京都の象徴「東寺」―空海が築いた密教の聖地

京都駅から南西に徒歩約15分。喧騒から少し離れた場所に、ひときわ高くそびえる五重塔が見えてきます。それが、世界遺産・東寺(教王護国寺)です。

東寺とは?

東寺は平安京遷都(794年)の際に、国家鎮護のために創建された官寺(国立の寺院)です。創建当初から残っている貴重な古刹であり、1994年にはユネスコ世界遺産にも登録されました。

弘法大師・空海(こうぼうだいし・くうかい)が嵯峨天皇からこの寺を託され、日本の密教(真言宗)の拠点として発展。今も真言宗の総本山として、多くの修行僧が集います。

シンボルは日本一の高さを誇る五重塔

東寺の象徴といえば、境内中央にそびえる五重塔(ごじゅうのとう)。
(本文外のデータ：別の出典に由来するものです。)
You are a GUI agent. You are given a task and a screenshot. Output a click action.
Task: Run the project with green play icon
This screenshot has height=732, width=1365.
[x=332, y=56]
高さは約55メートルで、日本の木造塔としては最も高いものです。夜にはライトアップも行われ、幻想的な姿を見せてくれます。

仏像の宝庫「講堂」と「金堂」

東寺に来たらぜひ立ち寄ってほしいのが「講堂」と「金堂」です。

  • 講堂には、空海が構想した密教の宇宙観「曼荼羅」を立体的に表現した21体の仏像が安置されており、その迫力は圧巻。
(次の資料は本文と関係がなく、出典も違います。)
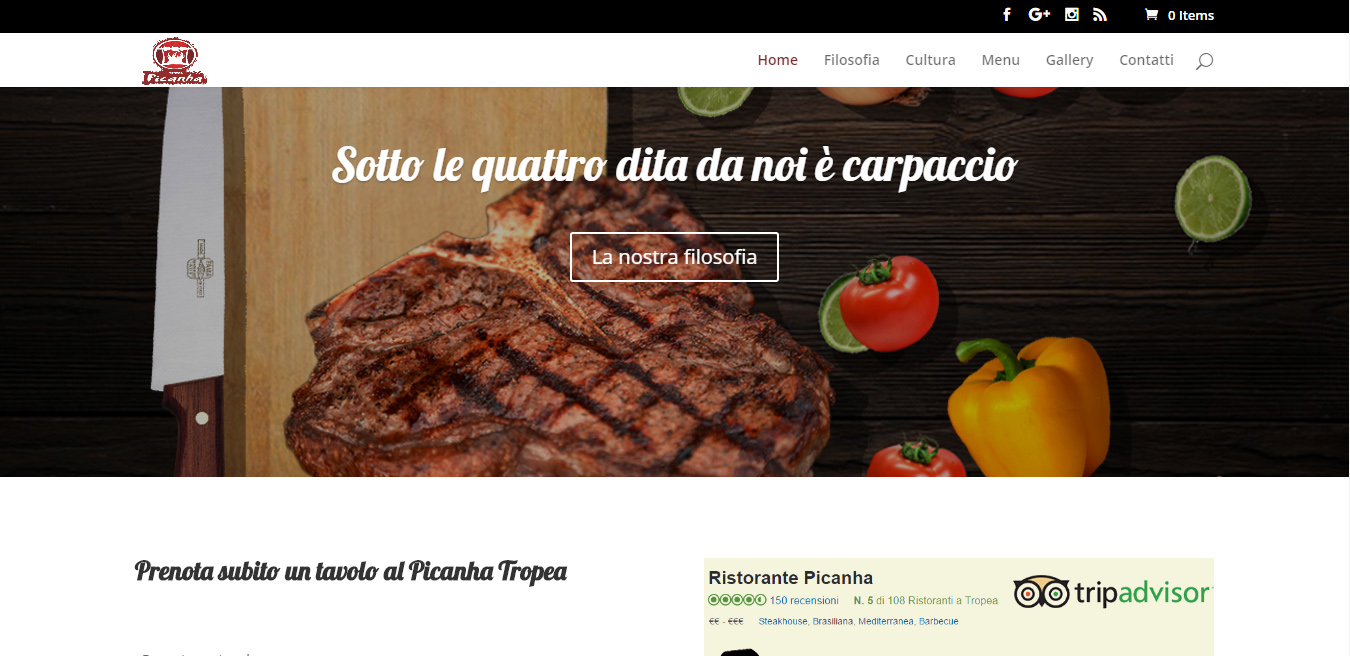This screenshot has width=1350, height=656.
Task: Open the 150 recensioni link
Action: click(x=804, y=601)
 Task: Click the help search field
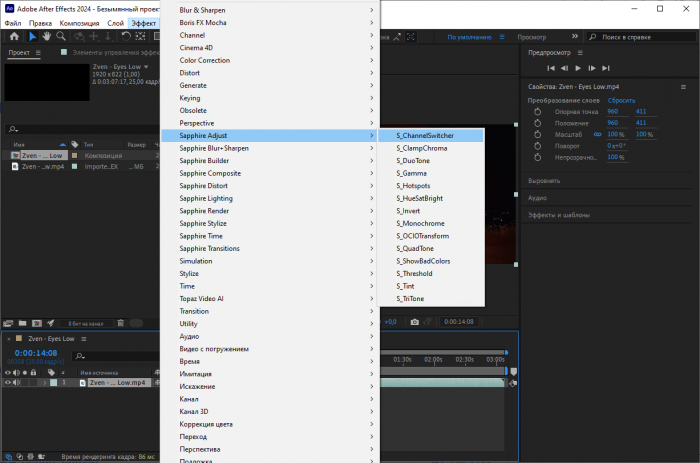coord(655,37)
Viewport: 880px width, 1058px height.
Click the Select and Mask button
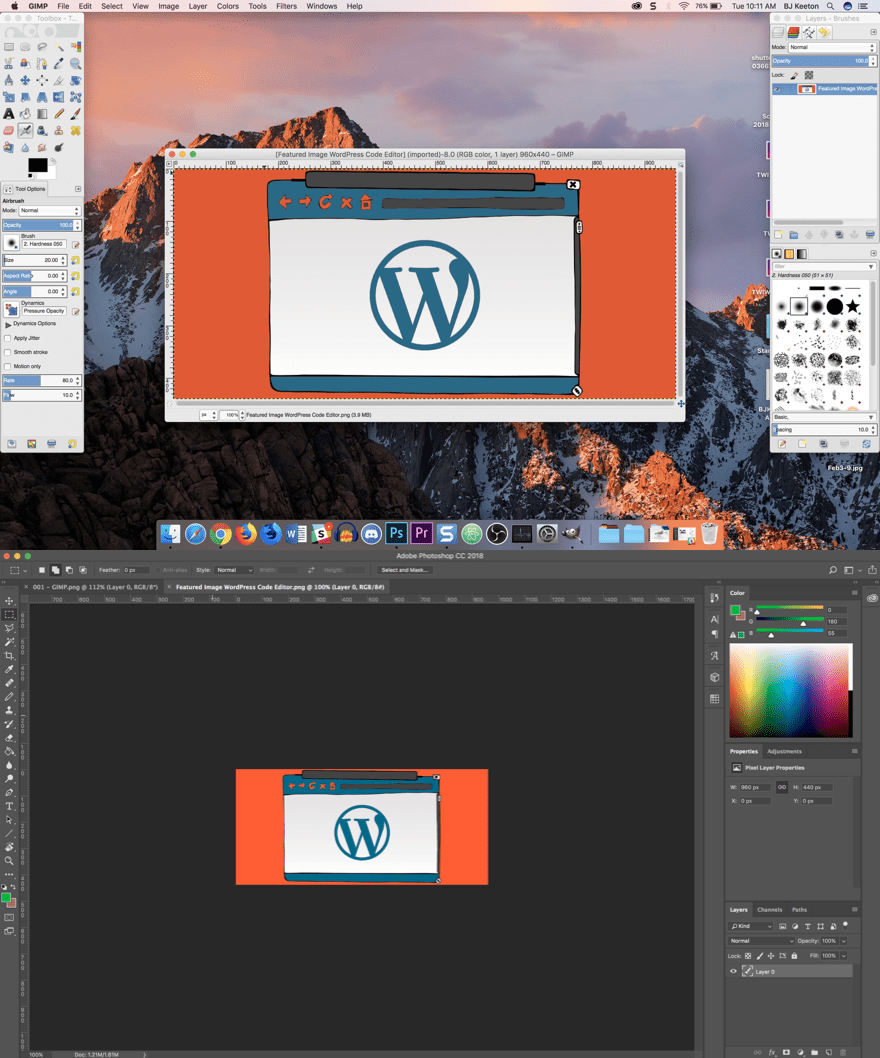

  • 金堂には薬師如来が本尊として祀られ、病気平癒や健康祈願に訪れる人も多いです。

季節ごとに異なる表情を見せる

春は桜、秋は紅葉、そして初夏の新緑。東寺は四季折々の風景に彩られ、何度訪れても違った魅力を味わえます。特に桜と五重塔のコントラストは、カメラマンにとっての定番スポット。

おわりに

東寺は、歴史・宗教・芸術のすべてが詰まった場所です。観光客として訪れるもよし、静かに心を整える場として訪れるもよし。京都を訪れた際には、ぜひ足を運んでみてください。